Bubble and Pop.

The history of New Zealand is speculation on farm land which stokes up debt, with disastrous consequences when the bubble bursts. The New Zealand industry is going through another one. 

During the Great War, farm land prices boomed. When farm product prices collapsed in 1920, farmers walked off their land. It was not that the land prices were too high. Farmers had borrowed to purchase their farms and with lower revenue they could no longer service the debt. (Much the same seems to have happened during the Long Depression of the 1880s, but there is not the statistics to trace it with any precision.)

Not all farmers walked off, of course. Those with low or zero debt and a modicum of luck – like reasonable weather – can usually survive such price collapses.

A similar thing happened in the 1930s. Again many farmers were carrying too much debt. I calculate they were not getting a reasonable return on their labour, even under the better prices of the 1920s, When product prices plummeted at the start of the Great Depression many could not now even service their debt let alone make a living, and they walked off their land.

Almost the same thing happened with the removal of land price controls by the first National Government after the war. Fortuitously, wool prices boomed in the early 1950s enabling farmers to ease back their debt burden. The same thing happened to some farmers with the wool price collapse in 1966.

My calculations in the late 1970s suggested that again farmers were carrying too much debt. Muldoon was bailing them out with SMPs and the like. When the Rogernomics government removed these in the 1980s, some farmers found they were unable to service their debt and walked off their land.

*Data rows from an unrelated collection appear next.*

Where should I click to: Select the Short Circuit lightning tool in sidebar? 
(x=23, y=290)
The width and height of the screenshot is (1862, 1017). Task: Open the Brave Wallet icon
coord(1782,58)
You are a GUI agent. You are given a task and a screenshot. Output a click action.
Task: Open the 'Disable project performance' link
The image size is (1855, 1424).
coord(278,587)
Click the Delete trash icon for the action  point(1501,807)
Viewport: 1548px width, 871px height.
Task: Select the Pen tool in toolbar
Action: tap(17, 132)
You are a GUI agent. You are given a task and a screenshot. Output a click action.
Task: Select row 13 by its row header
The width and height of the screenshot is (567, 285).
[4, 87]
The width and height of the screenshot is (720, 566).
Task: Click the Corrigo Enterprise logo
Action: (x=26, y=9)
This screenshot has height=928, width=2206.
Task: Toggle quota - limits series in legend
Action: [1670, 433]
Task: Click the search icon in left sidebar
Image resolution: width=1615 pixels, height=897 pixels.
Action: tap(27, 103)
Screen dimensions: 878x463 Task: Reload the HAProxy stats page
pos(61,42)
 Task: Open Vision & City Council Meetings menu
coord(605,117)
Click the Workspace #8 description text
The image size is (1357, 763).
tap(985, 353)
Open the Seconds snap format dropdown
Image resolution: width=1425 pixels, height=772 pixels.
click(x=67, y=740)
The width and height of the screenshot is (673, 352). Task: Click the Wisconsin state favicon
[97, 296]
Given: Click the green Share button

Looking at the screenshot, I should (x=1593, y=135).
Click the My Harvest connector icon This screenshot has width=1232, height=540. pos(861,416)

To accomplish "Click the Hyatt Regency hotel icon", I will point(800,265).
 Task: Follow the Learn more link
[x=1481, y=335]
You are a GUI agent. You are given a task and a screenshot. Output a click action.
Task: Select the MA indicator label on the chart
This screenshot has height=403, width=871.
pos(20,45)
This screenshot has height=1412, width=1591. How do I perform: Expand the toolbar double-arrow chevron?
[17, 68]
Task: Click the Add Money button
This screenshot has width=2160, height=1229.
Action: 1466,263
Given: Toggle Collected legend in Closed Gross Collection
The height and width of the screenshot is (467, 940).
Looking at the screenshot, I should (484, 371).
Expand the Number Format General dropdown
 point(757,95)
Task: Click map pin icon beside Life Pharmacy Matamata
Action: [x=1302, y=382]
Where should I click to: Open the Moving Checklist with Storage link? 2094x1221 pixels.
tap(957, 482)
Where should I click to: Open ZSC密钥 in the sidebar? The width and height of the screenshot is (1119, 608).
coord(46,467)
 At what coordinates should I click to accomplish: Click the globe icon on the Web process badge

It seems to be happening again. When the Chinese markets opened up there was a surge in demand for dairy products which resulted in higher prices. To capitalise on them, dairy farmers increased supply in part by purchasing more land, borrowing to do so. Inevitably international dairy supply caught up (perhaps now the world is in over-supply) and prices collapsed. Some farmers find they have paid too much for their land, gambling on a long run price of $8 a kg of milk solids, while the current price is below $4kgs. They are now struggling to service their debt.

I am sure about what happens next. Some farmers will walk off their land as banks foreclose on them. Some farmer will demand government bailouts. Everyone will blame Fonterra; it may make mistakes but it did not purchase the overpriced land. The banks themselves are not under threat. Perhaps they were imprudent advancing debt on the basis of excess optimism about long run dairy prices but they have diversity in their lending and dairy loans are only a small proportion of the total.

There may well be a drop-off in dairy production. Feeding palm kernels is likely to be cut back, but a bigger worry would be if some farms went to ruin with deterioration in pastures and herds and inadequate maintenance of farm equipment, as occurred in the 1930s. Banks are, probably, not foreclosing on some farmers in order to avoid this.

In national economic terms, any falloff of production is compounded by the falloff in prices so that real incomes (purchasing power) fall more than production (as the National Accounts recently reported). There may be further production falloffs as the lower incomes result in less spending but there is not much evidence of this yet.

The revenue from higher prices for farmlands goes to the sellers – often retiring farmers. Some of them will have lost part of their savings in poor financial decisions (as in various finance company failures, but part of those losses were borne by taxpayers), some will have invested in housing (contributing to the bubble – they may lose part of their savings in a burst) and some will have been spent on consumption.

So the booming farmland prices have generated prosperity throughout the economy. Conversely, the collapse will generate the reverse. But those who benefited on the upswing will not be exactly the same as those who suffer from the downswing.

Why do we keep doing it? Don’t they ever learn? Perhaps they think this time it is different – it always is; it never is – or perhaps they do not know any history. Some may be gambling they will get out with a profit before the crash; some do, but in doing so they leave someone else holding the debt.

Too much of our farming is for capital gains. Too many farmers are willing to take low incomes relative to their assets and their effort, in return for a large capital sum when they sell out. Big capital gains usually require ‘high gearing’ – high debt to income – as high as your lenders will let you get away with.

At which point the debt financing activity becomes speculation and a crash is eventually unavoidable – as happened in 1928 on the American stock market and in 2008 in the American housing market and which may yet be repeated in the Auckland housing market.

What to do? The die is cast for this round of speculation and some are going to have to pay for it – including innocents who were not beneficiaries of the upswing. The precise responses depend on how the economy unfolds after the crash.

Later we might consider measures to dampen the booms. The easy solution would be a comprehensive capital gains tax – I’d go for a real and realised one, but that is a rather technical issue. But capital gains are so built into our farm sector, it is not obvious just how we can introduce one. It ought to be obvious though, that having a leading economic sector integrally dependent on a boom and bust speculative cycle is not in our best interests.